I think it’s important that students come out, vote, raise their concerns. The UMSU executive is accountable to students. They’re the ones that put us — put them — in office. STheir student fees pay the umsu execitove wages, so absolutely they should have a say who they want in office. I think voting is a great way where students can show what issues they want and what priorities they want their UMSU executive to do. We feel, my team and the Students United, feel that a lot of our experience on campus will benefit UMSU, being on executive positions. With that experience and our work over the past several years, we can definitely benefit the students.
CLEAN SLATE
THIRD-YEAR ENVIRONMENT
WHY DID YOU DECIDE TO RUN FOR PRESIDENT?
I’m tired of throwing darts form the outside, and figure every once in a while I need to get in there and tussle. [ . . . ] UMSU is notorious for getting extremely low voter turnouts. And as such, previous UMSUs have believed that they had a mandate from the students. And I’m not sure that they really have. [ . . . ] I’m willing to do a number of things that would make them relevant again, such as online voting. And changing the tone of UMSU from that of confrontation to that of collaboration. I have a sort of sneaky catchphrase that will sound new and novel the first time I use it in a debate, that goes along the lines of, ‘UMSU used to build buildings, but as of late they only thing they’ve built are walls.’
HOW WOULD UMSU BE DIFFERENT IF YOU WERE IN OFFICE?
Ideally what I would do would be put up glass walls around UMSU — that way people could see UMSU there all the time, they could see when someone’s in, and know how to talk to. [ . . . ] rather than this vague feeling that they need a union to speak with their student union. [ . . . ] I’m also a fiscally conservative type, but I don’t think that means cutting any funding from UMSU. What that means is, optimizing and improving efficiencies within UMSU to make sure that the fees that are taken out of students, where students cannot opt out of them, are wisely spent.

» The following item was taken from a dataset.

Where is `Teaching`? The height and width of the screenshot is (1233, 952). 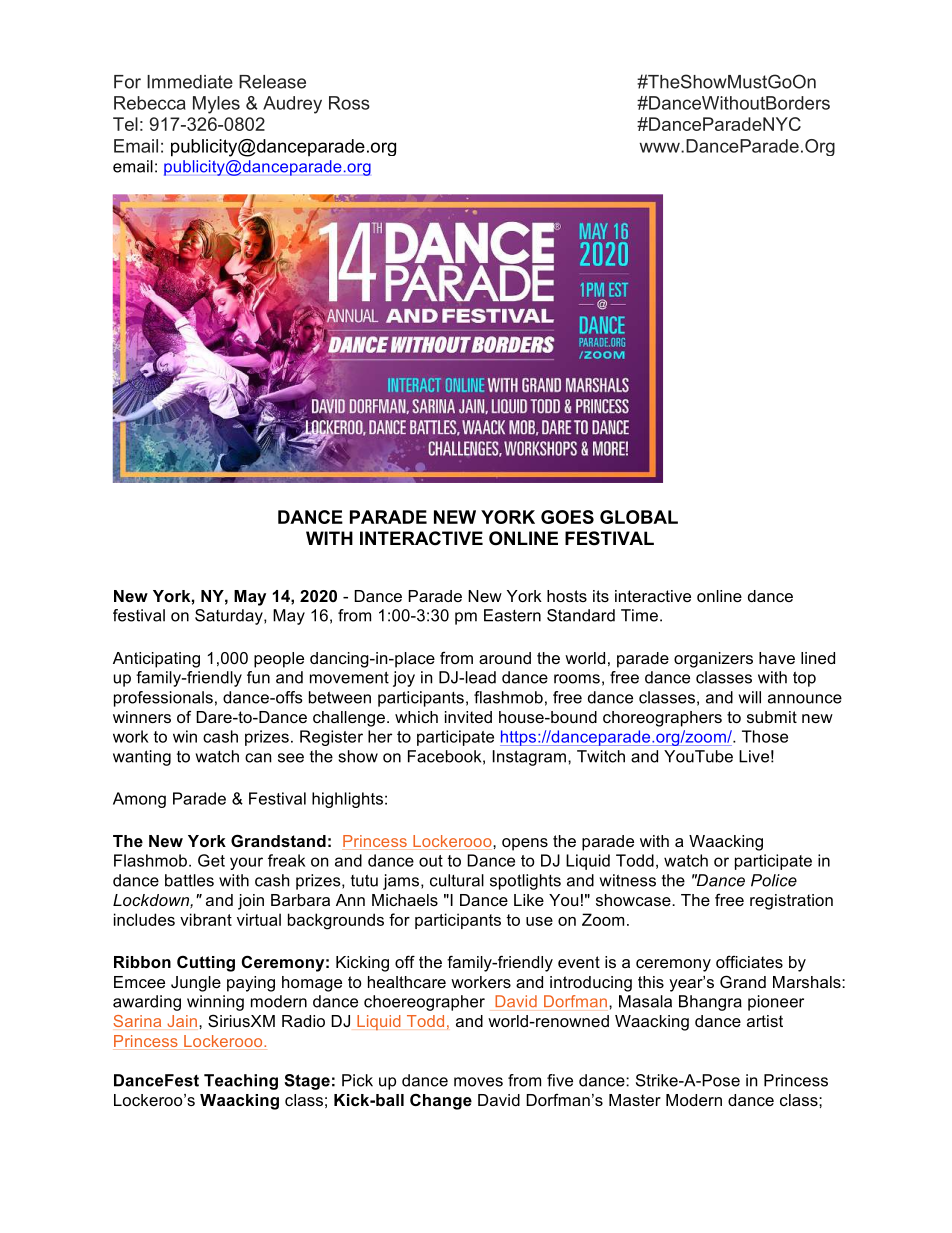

It’s not just the university fees that students pay, it’s also UMSU fees.
I’d also like to more UMSU buinesses into an arms-reach blind, so that UMSU would actually have the ability to target things as food services withouut it appearing from the outside that we’re simply endorsing our own food services instead. [ . . . ]Part of the duty of the president is to set long-term goals for UMSU, and this is one of them. This is part of a larger theme of tackling exclusivity contracts in general, be it exclusivity contracts or food services.
WHAT IS YOUR POSITION ON THE TUITION FEE FREEZE?
I’m going to take the middle-of-the-road statement on this one. I feel very good that the tuition fee freeze had a very good motivation when it was conceived.
However, you cannot freeze tuition forever. If you freeze it forever, and don’t take into account inflation into the picture, eventually there’s going to be a degredation of service [ . . . ] The goal posts have been moved, and we’re losing our abilities to compete with other universities in other centrs. I’m not in favour of a blanket tuition freeze release, however I am in favour of negotiation.
UMSU HAS A HISTORY OF LOW VOTER TURNOUT. WHAT WOULD YOU SAY TO STUDENTS TO ENCOURAGE THEM TO VOTE, AND VOTE FOR YOU?
Very few students seem to care about UMSU operations. I find this to be a difficulty, because stednts are obligated to pay UMSU fees. And without having some sort of bizarre opt-out union, they should be caring about where thier fees are spent, and how they’re spent. However, this is not necessarily meaning that it’s the students that need to change. It may mean that UMSU needs to do a better job of connecting to the students on an individual level. This doesn’t mean distributing the air-dropped CFS materials on them. This means going out, finding out what the day-to-day issues are, and trying to effect change where it’s reasonable.